Exercise brief:
Which lines in the records below contain the word "computer"? Report each of them.

Data entries:
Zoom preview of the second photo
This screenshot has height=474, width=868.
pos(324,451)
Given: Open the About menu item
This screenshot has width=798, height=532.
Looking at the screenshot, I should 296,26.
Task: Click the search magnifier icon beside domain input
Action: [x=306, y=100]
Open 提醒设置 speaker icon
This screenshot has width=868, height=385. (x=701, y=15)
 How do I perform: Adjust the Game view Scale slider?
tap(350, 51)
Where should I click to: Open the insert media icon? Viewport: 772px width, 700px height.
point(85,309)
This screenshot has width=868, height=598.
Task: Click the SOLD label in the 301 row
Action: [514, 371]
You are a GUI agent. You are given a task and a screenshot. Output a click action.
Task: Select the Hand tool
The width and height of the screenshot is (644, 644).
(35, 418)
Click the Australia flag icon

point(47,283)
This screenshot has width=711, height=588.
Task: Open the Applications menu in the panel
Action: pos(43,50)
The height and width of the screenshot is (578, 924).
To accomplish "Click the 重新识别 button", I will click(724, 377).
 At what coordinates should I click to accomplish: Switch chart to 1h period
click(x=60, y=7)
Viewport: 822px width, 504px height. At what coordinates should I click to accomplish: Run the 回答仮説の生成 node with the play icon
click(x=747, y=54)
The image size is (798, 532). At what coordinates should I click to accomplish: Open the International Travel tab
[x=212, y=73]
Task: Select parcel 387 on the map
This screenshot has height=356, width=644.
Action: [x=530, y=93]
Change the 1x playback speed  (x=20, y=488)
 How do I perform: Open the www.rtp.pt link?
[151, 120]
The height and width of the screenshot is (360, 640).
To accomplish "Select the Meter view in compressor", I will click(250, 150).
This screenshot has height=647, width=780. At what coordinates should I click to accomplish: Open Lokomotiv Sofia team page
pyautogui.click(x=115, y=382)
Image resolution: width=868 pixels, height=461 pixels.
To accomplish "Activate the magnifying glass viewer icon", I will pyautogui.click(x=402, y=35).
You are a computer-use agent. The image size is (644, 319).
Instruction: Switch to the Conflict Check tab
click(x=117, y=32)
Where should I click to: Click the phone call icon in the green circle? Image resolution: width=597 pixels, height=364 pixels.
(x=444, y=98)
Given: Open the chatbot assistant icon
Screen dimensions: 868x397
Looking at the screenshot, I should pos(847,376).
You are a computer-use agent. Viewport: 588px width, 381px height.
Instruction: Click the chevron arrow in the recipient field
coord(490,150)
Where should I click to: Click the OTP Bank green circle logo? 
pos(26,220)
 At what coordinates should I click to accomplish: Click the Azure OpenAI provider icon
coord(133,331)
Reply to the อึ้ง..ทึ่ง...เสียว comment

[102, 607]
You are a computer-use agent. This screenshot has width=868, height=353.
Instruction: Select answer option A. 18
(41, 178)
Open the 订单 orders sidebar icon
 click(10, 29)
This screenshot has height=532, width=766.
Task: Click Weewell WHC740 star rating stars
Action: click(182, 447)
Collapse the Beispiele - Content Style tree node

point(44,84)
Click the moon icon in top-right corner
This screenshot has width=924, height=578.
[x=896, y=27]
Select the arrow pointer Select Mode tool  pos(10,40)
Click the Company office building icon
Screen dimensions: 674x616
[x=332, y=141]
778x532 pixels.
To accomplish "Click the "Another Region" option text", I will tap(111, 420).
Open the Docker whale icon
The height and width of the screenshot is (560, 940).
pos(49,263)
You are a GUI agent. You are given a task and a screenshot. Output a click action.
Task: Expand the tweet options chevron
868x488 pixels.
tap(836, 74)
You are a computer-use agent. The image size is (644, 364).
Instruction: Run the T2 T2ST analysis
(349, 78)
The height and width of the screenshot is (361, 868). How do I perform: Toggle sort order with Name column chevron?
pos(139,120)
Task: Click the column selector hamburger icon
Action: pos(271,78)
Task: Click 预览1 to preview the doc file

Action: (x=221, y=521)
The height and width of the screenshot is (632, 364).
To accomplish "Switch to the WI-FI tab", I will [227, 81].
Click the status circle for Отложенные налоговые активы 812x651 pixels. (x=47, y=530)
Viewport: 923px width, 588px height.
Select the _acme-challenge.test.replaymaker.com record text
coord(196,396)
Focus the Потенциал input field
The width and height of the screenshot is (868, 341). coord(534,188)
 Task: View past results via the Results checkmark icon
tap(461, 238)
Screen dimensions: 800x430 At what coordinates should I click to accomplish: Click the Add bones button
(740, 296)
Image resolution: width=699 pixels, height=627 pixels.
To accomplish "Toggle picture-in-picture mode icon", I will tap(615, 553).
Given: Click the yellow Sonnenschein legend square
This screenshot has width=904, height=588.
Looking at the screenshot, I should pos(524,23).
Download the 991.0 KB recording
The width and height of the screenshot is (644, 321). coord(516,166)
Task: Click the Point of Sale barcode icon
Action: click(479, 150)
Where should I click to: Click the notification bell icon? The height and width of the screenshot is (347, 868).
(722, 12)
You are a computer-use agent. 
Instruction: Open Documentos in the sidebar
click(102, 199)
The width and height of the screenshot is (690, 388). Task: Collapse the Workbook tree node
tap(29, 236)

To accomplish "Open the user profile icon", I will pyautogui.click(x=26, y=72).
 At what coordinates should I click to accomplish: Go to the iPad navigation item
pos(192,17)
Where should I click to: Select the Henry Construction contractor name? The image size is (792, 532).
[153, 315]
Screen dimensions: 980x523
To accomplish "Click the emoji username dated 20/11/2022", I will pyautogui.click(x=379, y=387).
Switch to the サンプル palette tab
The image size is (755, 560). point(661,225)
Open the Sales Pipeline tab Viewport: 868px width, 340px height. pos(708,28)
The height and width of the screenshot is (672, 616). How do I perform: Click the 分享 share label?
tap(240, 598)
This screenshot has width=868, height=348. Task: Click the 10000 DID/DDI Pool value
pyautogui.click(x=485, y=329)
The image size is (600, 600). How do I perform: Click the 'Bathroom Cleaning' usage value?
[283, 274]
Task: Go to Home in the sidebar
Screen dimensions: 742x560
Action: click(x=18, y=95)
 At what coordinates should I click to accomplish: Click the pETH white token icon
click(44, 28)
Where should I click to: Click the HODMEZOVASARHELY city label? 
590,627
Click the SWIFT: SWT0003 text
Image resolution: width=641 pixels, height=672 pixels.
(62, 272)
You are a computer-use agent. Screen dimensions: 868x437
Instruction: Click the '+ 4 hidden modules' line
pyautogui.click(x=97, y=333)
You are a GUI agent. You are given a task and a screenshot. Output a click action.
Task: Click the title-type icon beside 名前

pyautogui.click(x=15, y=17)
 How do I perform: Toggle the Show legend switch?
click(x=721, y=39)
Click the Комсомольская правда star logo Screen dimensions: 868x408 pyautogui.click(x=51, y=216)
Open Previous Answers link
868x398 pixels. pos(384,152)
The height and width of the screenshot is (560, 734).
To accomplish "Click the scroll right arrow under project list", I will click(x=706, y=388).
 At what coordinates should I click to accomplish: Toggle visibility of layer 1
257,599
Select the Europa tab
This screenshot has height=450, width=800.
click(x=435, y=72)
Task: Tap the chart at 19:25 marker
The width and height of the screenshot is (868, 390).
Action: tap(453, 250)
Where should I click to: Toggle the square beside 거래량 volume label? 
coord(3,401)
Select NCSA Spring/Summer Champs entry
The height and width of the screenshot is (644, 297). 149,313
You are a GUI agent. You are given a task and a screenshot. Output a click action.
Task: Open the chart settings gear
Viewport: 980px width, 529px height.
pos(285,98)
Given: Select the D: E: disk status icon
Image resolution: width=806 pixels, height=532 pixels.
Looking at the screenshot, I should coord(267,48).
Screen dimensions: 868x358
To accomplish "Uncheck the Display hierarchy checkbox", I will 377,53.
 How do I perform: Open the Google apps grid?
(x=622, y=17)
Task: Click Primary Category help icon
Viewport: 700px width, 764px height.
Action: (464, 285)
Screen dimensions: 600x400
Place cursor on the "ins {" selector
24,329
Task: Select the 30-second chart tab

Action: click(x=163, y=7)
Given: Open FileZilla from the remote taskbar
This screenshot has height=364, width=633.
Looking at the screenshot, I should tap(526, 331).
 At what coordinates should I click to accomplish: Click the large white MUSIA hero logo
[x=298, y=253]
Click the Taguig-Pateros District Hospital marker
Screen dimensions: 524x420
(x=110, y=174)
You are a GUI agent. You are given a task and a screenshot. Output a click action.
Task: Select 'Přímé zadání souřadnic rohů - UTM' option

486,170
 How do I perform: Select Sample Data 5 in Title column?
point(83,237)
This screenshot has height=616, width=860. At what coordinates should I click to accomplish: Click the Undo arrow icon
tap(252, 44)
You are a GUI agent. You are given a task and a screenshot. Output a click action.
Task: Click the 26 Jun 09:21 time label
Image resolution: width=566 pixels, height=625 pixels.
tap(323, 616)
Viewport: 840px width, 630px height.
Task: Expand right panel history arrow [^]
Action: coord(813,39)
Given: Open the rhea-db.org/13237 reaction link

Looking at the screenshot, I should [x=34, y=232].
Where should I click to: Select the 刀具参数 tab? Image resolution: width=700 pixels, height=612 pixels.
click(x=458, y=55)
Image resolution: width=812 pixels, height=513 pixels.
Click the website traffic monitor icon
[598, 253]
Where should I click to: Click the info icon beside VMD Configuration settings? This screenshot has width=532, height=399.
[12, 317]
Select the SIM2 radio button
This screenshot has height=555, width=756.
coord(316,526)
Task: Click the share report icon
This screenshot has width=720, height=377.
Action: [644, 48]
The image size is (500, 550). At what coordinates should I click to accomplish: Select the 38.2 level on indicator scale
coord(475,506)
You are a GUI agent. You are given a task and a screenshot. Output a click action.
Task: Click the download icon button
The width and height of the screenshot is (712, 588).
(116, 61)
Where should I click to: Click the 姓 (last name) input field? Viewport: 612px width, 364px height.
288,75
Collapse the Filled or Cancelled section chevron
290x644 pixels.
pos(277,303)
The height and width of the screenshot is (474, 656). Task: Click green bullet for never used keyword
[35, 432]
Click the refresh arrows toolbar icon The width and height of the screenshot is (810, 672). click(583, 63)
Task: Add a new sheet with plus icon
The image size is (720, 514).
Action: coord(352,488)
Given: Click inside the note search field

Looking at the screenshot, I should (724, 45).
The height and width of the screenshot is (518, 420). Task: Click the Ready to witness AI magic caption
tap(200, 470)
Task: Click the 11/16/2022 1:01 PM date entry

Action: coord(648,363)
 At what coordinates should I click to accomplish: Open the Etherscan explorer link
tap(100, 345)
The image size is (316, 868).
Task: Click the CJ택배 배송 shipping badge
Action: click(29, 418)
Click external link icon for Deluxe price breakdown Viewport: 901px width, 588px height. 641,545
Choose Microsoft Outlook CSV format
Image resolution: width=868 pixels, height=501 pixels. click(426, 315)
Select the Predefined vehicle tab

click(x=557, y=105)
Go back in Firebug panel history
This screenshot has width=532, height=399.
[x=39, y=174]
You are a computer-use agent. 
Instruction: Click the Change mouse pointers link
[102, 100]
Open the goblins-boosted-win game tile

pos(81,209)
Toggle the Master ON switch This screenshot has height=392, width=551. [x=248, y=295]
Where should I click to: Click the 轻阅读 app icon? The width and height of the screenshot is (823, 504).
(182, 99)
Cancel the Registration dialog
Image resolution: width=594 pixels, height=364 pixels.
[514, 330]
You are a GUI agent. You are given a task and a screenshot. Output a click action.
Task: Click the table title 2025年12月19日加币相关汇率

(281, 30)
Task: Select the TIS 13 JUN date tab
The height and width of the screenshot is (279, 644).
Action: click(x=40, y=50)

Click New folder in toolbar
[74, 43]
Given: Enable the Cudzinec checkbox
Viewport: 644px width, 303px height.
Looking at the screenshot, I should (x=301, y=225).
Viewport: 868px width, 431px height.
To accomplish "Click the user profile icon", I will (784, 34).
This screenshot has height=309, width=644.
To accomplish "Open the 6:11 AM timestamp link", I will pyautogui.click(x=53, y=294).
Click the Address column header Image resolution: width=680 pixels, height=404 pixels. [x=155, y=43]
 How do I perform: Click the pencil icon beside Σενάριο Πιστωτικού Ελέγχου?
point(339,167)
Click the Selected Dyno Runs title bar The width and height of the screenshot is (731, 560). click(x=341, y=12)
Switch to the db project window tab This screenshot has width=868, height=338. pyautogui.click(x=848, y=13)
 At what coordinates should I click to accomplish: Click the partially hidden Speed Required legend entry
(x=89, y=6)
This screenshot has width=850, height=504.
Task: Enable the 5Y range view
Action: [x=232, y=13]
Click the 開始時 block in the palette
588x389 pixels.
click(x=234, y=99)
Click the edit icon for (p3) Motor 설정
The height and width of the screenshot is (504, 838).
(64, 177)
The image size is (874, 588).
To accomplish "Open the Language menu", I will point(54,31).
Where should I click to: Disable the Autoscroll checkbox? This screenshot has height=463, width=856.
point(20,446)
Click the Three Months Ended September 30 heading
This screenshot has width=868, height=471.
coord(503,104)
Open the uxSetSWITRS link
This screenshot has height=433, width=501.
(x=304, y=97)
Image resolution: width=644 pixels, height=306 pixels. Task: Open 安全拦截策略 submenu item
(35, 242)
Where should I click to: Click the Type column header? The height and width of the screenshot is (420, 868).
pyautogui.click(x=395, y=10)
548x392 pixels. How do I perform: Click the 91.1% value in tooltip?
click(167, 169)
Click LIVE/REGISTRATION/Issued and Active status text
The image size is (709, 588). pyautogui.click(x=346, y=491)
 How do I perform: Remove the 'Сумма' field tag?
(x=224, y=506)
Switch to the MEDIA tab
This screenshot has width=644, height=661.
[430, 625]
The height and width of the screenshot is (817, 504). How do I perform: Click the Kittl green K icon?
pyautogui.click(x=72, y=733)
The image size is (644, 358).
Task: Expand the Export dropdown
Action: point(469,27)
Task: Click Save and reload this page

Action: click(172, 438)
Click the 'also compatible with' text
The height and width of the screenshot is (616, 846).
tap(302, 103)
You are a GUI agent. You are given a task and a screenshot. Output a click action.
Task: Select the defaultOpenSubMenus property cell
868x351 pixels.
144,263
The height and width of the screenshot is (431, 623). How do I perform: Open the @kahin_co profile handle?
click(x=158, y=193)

Solution for this problem:
You are a computer-use agent. The image size is (644, 319).
You are a computer-use agent. Viewport: 588px width, 381px height.
You are a computer-use agent. This screenshot has width=868, height=353.
You are a computer-use agent. The image size is (644, 364).
You are a computer-use agent. 
You are a computer-use agent. Screen dimensions: 868x437
You are a computer-use agent. 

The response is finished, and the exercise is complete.